Supplied data:
::::::::

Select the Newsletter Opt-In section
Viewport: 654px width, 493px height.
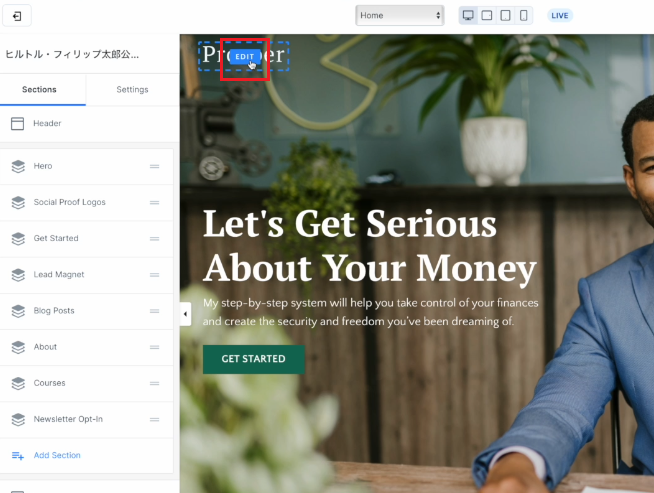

::::::::

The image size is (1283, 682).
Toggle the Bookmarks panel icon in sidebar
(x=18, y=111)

::::::::

Action item: Starting at the line above that contains "Select the Newsletter Opt-In section", write out each line exactly until the line that contains "Viewport: 654px width, 493px height." has been written, and stop there.

Solved exercise:
Select the Newsletter Opt-In section
Viewport: 654px width, 493px height.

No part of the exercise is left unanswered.